Here are my words of wisdom that I’ve used for myself, and to offer anyone else in my situation:
Zoom Out.
Before making any rash decisions in EITHER direction (i.e. moving in together immediately, or deciding to break up because it’s so challenging), zoom out and look at the bigger picture. What are you and your partner working towards cultivating? For me, it’s a loving, cohesive family. We want to have kids of our own too, so we WILL get to experience parenthood together, even though it feels a little lopsided at the moment.
Set a healthy example.
After going through a divorce/ separation, it’s so important for kids to see that families can be sewn back together in a new way.
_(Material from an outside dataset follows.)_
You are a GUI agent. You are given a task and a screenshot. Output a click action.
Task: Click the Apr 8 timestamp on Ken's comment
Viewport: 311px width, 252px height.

They can feel the love coming off of the adults, and that partnership sets the harmonious tone for the whole family.
Don’t take it too seriously.
If you need a moment to shake it off, then do it!! Like I mentioned earlier in the post, kids probably aren’t thinking as deeply as you about situations. They are quick to move on, and we should be too.
Trying to force a relationship doesn’t help either. I am trying to go with the flow and be myself.
It won’t be like this forever.
Little by little, the awkwardness will dissipate.
Time and time again family therapists and psychologists say to prioritize the relationship between partners. Kids will grow up and move on with their lives. That doesn’t mean to neglect the kids now. It means to find balance. Parents should be able to find love for themselves (especially after divorce/separation) without waiting to have an empty nest. The right partner will be there to support the parenting of kids that are not their own.
Make it fun.
We are talking about blending families with kids, right?! Let’s learn something from them. Loosen up and let go to have more fun. Play games. Laugh at their fart jokes. Suggest something new to play. School them in your dance moves from 1999. Learn their favorite songs from Teen Beach Movie.
And last but not least…
Perfect families don’t exist.
And that goes for ones that aren’t separated too. Stop aiming for perfection, and instead look towards the light, and all the beams shooting from the cracks.